Theodósios se débâtit, mais Hélios ne bougea pas.
— Écoute bien ce que je vais te dire, ajouta le brun.
Il se pencha en avant, s'approchant de l'oreille de l'homme qui s'agitait.
— Tu n'approcheras jamais Olympia.
Theodósios poussa un grognement de colère, crachant sur la joue d'Hélios qui contracta nerveusement les poings, tentant de surmonter la haine qui commençait à lui monter.
— Je vous ferai la peau, jura Theodósios. À tous les deux.
Le potier eut un rictus amusé face aux menaces de son opposant complètement saoul. Lui qui parvenait à peine à ouvrir les yeux et à se mouvoir dans perdre l'équilibre, comment pourrait-il avoir le dessus sur lui dans un combat ? Mais il faudrait rester vigilant ; quand un homme, un vrai, faisait une promesse, il la tenait toujours. Hélios se contenta de se redresser, plongeant son regard dans celui du spartiate.
— Souhaites-tu que Corinthe te bannisse comme Sparte l'a fait ? répliqua-t-il.
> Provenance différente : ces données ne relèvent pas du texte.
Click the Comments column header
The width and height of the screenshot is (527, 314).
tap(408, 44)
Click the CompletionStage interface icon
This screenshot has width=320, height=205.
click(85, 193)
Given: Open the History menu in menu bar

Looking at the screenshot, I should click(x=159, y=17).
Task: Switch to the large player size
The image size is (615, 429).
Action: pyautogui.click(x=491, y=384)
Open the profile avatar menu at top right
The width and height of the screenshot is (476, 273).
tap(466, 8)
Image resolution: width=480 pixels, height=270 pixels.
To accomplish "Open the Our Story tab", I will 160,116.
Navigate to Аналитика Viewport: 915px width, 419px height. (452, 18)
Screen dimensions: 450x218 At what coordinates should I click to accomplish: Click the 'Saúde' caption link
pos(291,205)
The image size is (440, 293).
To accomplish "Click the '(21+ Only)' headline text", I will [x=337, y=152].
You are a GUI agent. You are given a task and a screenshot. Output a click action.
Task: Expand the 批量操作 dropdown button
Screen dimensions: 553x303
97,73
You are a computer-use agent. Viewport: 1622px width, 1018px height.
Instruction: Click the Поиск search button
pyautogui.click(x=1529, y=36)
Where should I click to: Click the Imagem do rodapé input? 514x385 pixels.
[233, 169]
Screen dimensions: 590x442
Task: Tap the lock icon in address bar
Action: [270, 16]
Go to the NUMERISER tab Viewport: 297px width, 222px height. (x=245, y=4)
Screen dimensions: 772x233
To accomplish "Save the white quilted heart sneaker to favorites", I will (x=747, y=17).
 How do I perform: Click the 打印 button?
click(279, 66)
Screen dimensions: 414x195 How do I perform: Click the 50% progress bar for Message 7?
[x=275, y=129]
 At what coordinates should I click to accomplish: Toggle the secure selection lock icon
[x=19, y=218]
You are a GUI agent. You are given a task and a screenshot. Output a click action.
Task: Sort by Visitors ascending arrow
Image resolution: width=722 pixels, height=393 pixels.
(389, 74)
Theodósios écarquilla les yeux, l'air complètement désemparé face à sa question. Ainsi, les rumeurs allaient-elles si vite à travers la Grèce ? Le spartiate avait été banni par sa cité quelques semaines plus tôt, jugé coupable de violences envers sa seconde femme. Suite au divorce, et face aux nombreuses suspicions qui l'accusaient du meurtre d'Eudokía, sa première épouse, Theodósios avait été banni de sa cité, Sparte, contraint de tout quitter du jour au lendemain. Le spartiate s'était alors retranché dans une vieille maison à Corinthe, pensant pouvoir se couler des jours doux avant que la rumeur n'atteigne la cité.
— Je sais qui tu es, et je sais aussi ce que tu fais, ajouta le potier.
Il se redressa, dominant fièrement son adversaire toujours étalé sur le carrelage clair de la taverne soudain silencieuse. Autour d'eux, les courtisanes chuchotaient entre elles, en plein commérages, tandis que les quelques clients observaient le spectacle silencieusement, arrêtant de jouer entre eux et reposant leurs coupes.
— Tu n'as pas été très malin de te présenter à Corinthe en pensant que tu serais un total inconnu, reprit Hélios. Pensais-tu faire bonne figure en épousant dans l'ombre une jeune Corinthienne ?
Theodósios le dévisageait froidement, ne répondant pas aux accusations du potier qui se pencha en avant, s'accroupissant au-dessus de lui.
— Tu ne pourras jamais te racheter auprès des Dieux. Eux, qui t'observent de là-haut, savent de quoi tu es capable et de quels meurtres tu es coupable.
Le brun se pencha davantage, surplombant le visage de son adversaire de quelques centimètres seulement.
— Tu devrais partir, partir loin.
Puis Hélios se redressa et tourna les talons. Il s'approcha du groupe de courtisanes rassemblées proche de la sortie, les scrutant tour à tour.
— Vous ne parlerez à personne de ce que vous venez de voir.
Puis il leur tendit une bourse. Les jeunes charmeuses restèrent silencieuses, bouche-bée à l'idée de partager un tel butin, les yeux pétillants. Il claqua la porte de la taverne derrière lui.